▶ [Exercise objective]
From the line containing "This screenshot has height=833, width=1456." through the last line of the entries below, print each line exactly. Pictures stay out.

▶ [Data]

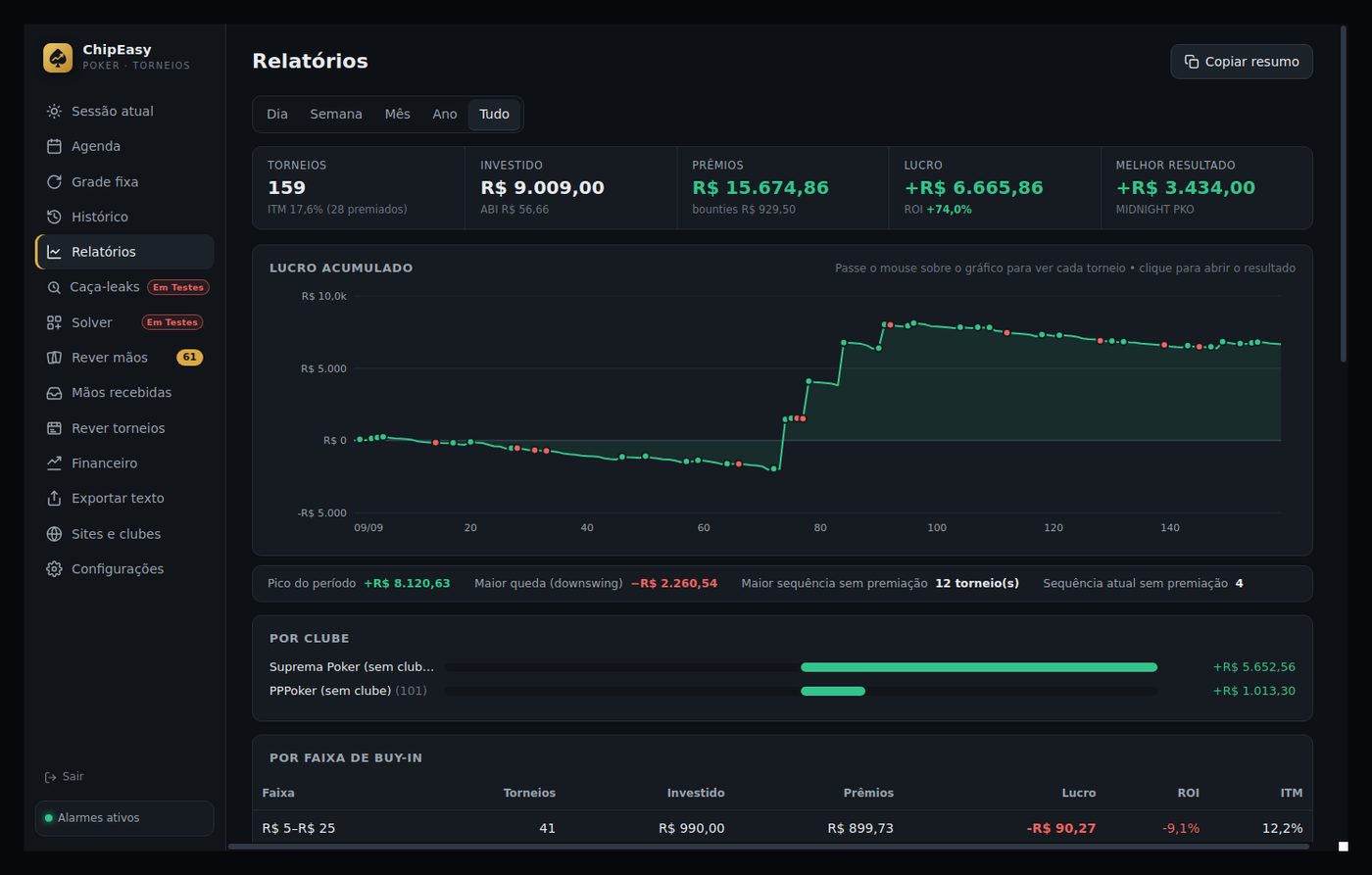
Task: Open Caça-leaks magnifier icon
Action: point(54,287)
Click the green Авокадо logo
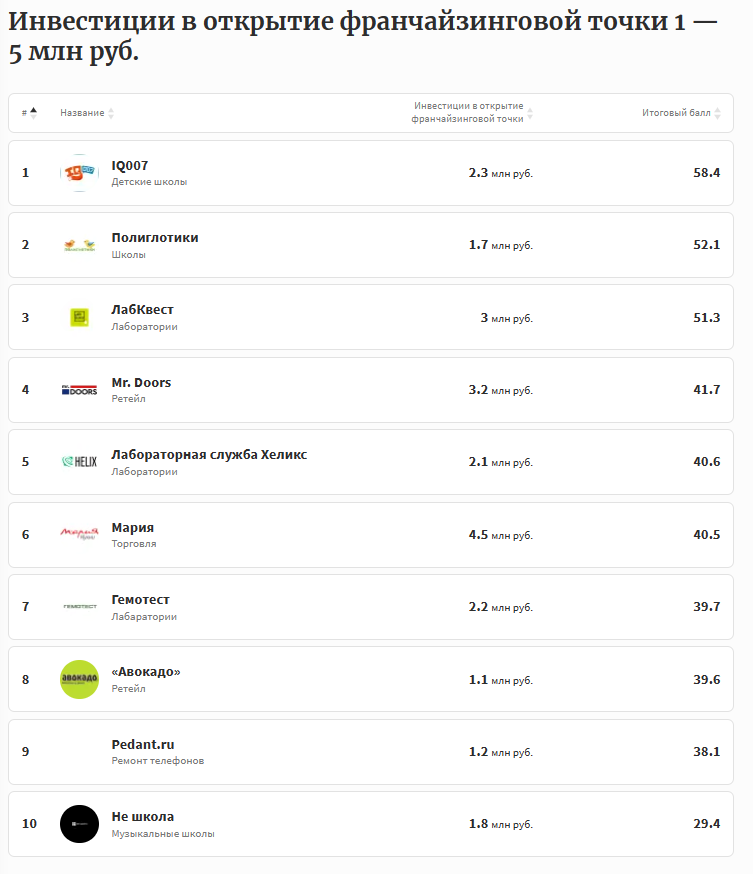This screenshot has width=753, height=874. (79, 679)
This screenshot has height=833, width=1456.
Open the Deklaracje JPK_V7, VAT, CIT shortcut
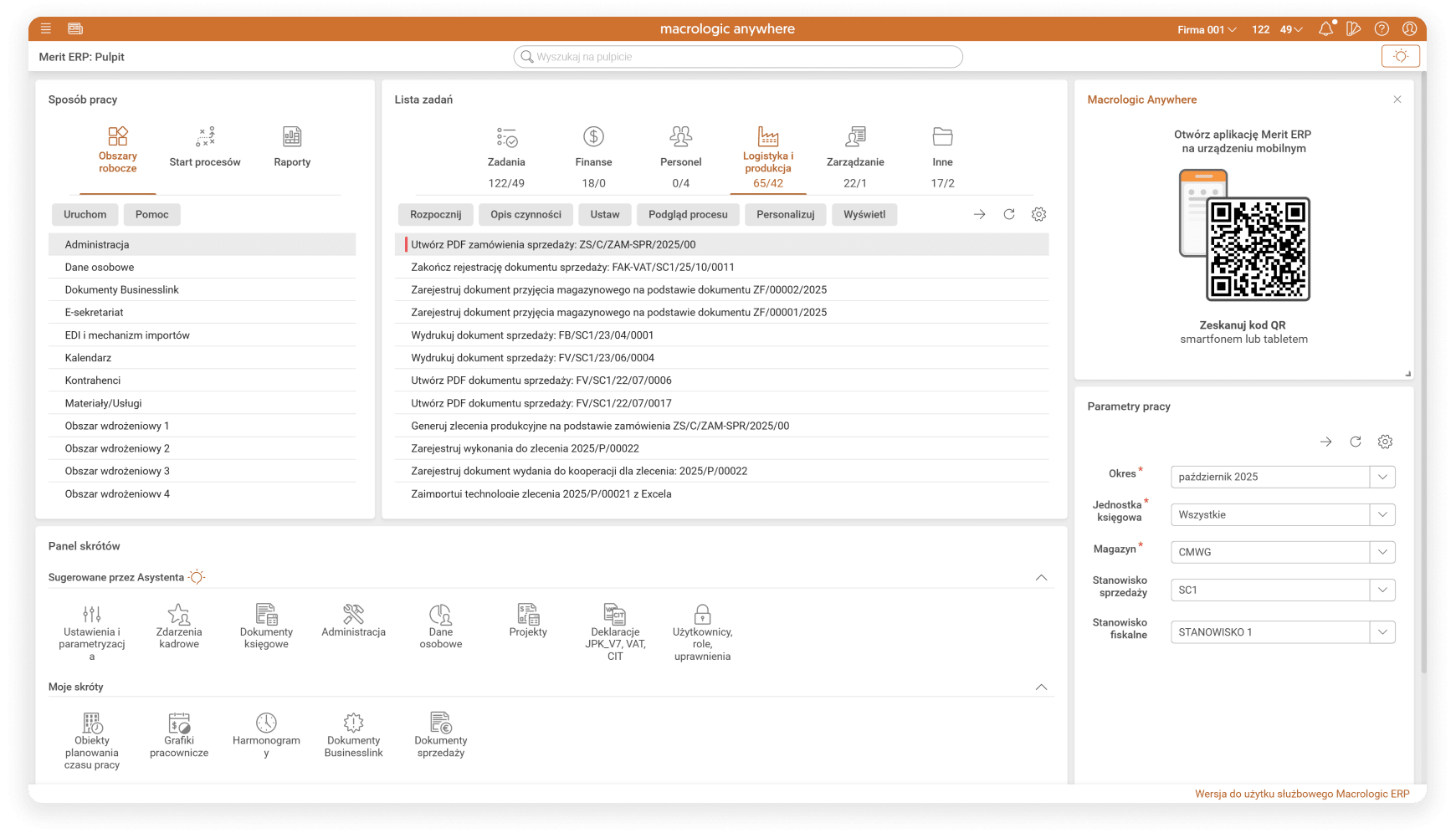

▶ [Solution to this task]
This screenshot has height=833, width=1456.
Open the Deklaracje JPK_V7, VAT, CIT shortcut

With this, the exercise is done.